The decision to take external financing, whether a bank loan or equity investment, is a big one. If you are able to avoid or at least minimise the sums involved, for example by building a strong contractor book or having better forward planning, then most owners generally find that a preferable option. However, sometimes an injection of capital can be the most effective way to grow the business. Here are my top tips on setting about the process:
Finding financing – bank loans will come with an arrangement fee and interest payments, while private equity and angel investments will typically result in sacrificing equity in the business. Both of these approaches can be valuable sources of finance depending on what you are trying to achieve and the state of your business. However, there are also a range of local and national government schemes that usually offer preferential terms. I will be running a seminar on Wednesday 10th June where growth accelerator schemes will be covered. If you would like details, please get in touch – firstname.lastname@example.org.
Who to trust – knowing who to partner with to make the most of your business is crucial. Some partners will be relatively passive so long as you are meeting your obligations while others will be more proactive in helping drive the business. The best ways to make sense of your options are to build relationships, share ideas and recommendations with a number of trusted MD/Owners of other recruitment companies, and to seek advice from your own network of contacts. Online relevant business networking groups can be highly informative while a request for recommendations on LinkedIn groups like Recruitment Sector Rising Stars can bring a number of responses quickly.
Preparing for investment – investors will want to see a comprehensive business case for their investment and evidence to back up your projections for future profits. If you are new to securing investment the process can be both time consuming and daunting. Much of the work can be outsourced very cost effectively if you know who to use. More on this in a future blog post.
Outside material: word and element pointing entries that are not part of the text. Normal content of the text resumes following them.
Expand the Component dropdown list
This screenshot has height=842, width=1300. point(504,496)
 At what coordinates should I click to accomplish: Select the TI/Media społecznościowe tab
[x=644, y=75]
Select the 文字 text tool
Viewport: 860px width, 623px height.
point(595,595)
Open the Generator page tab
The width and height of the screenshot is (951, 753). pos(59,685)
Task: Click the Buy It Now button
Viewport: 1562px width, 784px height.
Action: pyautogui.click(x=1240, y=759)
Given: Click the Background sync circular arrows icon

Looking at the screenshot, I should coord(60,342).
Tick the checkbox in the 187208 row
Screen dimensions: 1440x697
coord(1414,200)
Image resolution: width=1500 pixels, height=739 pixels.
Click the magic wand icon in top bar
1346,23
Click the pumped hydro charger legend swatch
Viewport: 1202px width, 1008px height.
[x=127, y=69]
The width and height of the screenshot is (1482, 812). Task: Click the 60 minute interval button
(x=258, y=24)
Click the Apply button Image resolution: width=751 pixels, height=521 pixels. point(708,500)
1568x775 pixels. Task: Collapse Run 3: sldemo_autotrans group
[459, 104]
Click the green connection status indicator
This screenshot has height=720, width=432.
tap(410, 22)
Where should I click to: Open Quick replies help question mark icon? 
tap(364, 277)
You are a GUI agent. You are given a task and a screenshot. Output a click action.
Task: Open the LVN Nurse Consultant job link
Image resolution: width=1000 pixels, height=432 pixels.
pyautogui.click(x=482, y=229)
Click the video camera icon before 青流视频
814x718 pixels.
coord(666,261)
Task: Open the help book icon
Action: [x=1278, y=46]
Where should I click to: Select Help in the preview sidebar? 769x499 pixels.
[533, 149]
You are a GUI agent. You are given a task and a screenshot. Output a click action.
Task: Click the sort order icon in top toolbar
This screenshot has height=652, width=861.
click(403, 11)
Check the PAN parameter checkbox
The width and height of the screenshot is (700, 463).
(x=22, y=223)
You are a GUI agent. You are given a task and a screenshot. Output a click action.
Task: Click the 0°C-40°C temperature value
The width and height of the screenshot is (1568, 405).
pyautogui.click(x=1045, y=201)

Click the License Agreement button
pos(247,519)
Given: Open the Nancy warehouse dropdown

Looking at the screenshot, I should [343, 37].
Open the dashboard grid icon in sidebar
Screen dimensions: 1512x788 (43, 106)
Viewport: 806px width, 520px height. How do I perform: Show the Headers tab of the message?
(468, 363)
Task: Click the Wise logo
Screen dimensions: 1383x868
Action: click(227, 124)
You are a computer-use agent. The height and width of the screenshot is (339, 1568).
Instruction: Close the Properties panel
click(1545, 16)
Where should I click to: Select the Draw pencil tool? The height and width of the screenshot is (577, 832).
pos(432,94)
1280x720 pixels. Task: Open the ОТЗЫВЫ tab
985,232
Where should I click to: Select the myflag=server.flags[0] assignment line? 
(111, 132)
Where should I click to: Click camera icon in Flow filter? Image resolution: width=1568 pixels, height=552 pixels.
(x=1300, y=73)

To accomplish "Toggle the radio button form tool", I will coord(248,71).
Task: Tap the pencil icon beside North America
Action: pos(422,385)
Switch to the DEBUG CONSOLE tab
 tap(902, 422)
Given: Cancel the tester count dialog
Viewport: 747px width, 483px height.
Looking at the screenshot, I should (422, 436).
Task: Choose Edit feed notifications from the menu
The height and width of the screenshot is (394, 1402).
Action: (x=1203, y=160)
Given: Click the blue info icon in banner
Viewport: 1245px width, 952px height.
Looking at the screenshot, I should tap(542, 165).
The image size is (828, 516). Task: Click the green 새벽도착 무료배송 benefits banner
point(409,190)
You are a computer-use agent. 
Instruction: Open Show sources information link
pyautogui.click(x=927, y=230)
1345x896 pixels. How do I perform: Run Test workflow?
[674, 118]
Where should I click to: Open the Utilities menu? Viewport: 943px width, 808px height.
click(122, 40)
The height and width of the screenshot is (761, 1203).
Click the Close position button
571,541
Assessing your company’s value – your company is not worth what you think it is. It is worth what other people are willing to pay for it. In the same way that if you were selling your house you would get a number of valuations and query discrepancies between them, you should do the same with your business. Value is built using a number of factors however typically it will be calculated on a multiple of average profit over three years (EBITDA – Earnings Before Interest, Taxes, Depreciation and Amortization) – however this will depend on the nature of your recruitment business, the sectors it operates in and your financial (and other) records.
Securing favourable terms – Investors will be concerned by two things – risk and return. You need to minimise their risk to maximise your, and their, return. Make sure that you know your business and your sector inside out. And make it as easy as possible for investors to see how well run the business is and how sustainable the growth and profitability are. That means good financial and board records as well as avoiding the business depending on any one or too few individuals.